◆ Work required: Of all the lines below, return only those starting with the line holding "This screenshot has height=1024, width=1021." and going on through the line holding "Image resolution: width=835", exactly as written.

◆ Data in this exercise:
——
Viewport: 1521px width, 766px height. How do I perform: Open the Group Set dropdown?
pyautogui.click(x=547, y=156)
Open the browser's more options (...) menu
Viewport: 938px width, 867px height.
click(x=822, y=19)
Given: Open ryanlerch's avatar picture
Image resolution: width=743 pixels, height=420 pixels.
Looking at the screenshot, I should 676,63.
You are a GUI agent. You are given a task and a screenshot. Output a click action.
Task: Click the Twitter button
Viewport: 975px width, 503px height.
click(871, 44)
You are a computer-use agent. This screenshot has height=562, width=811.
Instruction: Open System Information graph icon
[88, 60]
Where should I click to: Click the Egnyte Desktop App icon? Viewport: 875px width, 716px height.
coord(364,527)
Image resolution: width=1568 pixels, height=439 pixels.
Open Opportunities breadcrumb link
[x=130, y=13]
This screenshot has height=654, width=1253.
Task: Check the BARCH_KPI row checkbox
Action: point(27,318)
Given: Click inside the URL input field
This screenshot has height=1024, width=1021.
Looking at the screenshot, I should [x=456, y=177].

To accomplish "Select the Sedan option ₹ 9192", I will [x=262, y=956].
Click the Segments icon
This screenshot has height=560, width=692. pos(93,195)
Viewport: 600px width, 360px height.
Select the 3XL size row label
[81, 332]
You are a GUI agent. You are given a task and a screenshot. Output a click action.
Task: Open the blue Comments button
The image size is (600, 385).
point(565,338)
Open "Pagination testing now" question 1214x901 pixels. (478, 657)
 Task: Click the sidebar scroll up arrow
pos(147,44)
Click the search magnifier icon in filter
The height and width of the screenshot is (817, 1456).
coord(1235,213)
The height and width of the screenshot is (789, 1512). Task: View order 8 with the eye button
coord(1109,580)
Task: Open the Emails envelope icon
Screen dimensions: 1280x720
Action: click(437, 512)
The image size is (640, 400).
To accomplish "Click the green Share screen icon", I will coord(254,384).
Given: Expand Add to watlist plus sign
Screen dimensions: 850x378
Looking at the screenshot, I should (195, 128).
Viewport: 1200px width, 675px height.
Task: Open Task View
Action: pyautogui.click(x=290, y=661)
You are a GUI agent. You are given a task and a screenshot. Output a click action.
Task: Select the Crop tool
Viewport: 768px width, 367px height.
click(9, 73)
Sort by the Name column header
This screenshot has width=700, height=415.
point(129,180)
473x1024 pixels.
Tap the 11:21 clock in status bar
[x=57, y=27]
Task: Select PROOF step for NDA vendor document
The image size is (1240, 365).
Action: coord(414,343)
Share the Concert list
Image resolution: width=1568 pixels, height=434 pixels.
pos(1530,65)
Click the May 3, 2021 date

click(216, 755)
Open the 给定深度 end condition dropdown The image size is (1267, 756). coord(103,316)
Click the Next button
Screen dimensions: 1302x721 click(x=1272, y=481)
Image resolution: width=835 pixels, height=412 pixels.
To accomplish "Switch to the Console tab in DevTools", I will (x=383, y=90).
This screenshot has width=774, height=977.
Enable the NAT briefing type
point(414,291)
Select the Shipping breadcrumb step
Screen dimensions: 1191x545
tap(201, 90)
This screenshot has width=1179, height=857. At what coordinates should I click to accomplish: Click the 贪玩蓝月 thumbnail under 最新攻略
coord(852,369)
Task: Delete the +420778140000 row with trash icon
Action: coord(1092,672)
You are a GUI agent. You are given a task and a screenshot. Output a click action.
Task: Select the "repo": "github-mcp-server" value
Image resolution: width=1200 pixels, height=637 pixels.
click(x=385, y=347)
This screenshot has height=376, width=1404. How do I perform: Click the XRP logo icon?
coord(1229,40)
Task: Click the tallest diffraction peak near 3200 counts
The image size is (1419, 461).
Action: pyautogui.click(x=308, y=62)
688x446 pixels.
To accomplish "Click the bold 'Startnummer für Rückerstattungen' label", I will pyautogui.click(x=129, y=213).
——
◆ Solution:
This screenshot has height=1024, width=1021.
Looking at the screenshot, I should [x=456, y=177].

To accomplish "Select the Sedan option ₹ 9192", I will [x=262, y=956].
Click the Segments icon
This screenshot has height=560, width=692. pos(93,195)
Viewport: 600px width, 360px height.
Select the 3XL size row label
[81, 332]
You are a GUI agent. You are given a task and a screenshot. Output a click action.
Task: Open the blue Comments button
The image size is (600, 385).
point(565,338)
Open "Pagination testing now" question 1214x901 pixels. (478, 657)
 Task: Click the sidebar scroll up arrow
pos(147,44)
Click the search magnifier icon in filter
The height and width of the screenshot is (817, 1456).
coord(1235,213)
The height and width of the screenshot is (789, 1512). Task: View order 8 with the eye button
coord(1109,580)
Task: Open the Emails envelope icon
Screen dimensions: 1280x720
Action: click(437, 512)
The image size is (640, 400).
To accomplish "Click the green Share screen icon", I will coord(254,384).
Given: Expand Add to watlist plus sign
Screen dimensions: 850x378
Looking at the screenshot, I should (195, 128).
Viewport: 1200px width, 675px height.
Task: Open Task View
Action: pyautogui.click(x=290, y=661)
You are a GUI agent. You are given a task and a screenshot. Output a click action.
Task: Select the Crop tool
Viewport: 768px width, 367px height.
click(9, 73)
Sort by the Name column header
This screenshot has width=700, height=415.
point(129,180)
473x1024 pixels.
Tap the 11:21 clock in status bar
[x=57, y=27]
Task: Select PROOF step for NDA vendor document
The image size is (1240, 365).
Action: coord(414,343)
Share the Concert list
Image resolution: width=1568 pixels, height=434 pixels.
pos(1530,65)
Click the May 3, 2021 date

click(216, 755)
Open the 给定深度 end condition dropdown The image size is (1267, 756). coord(103,316)
Click the Next button
Screen dimensions: 1302x721 click(x=1272, y=481)
Image resolution: width=835 pixels, height=412 pixels.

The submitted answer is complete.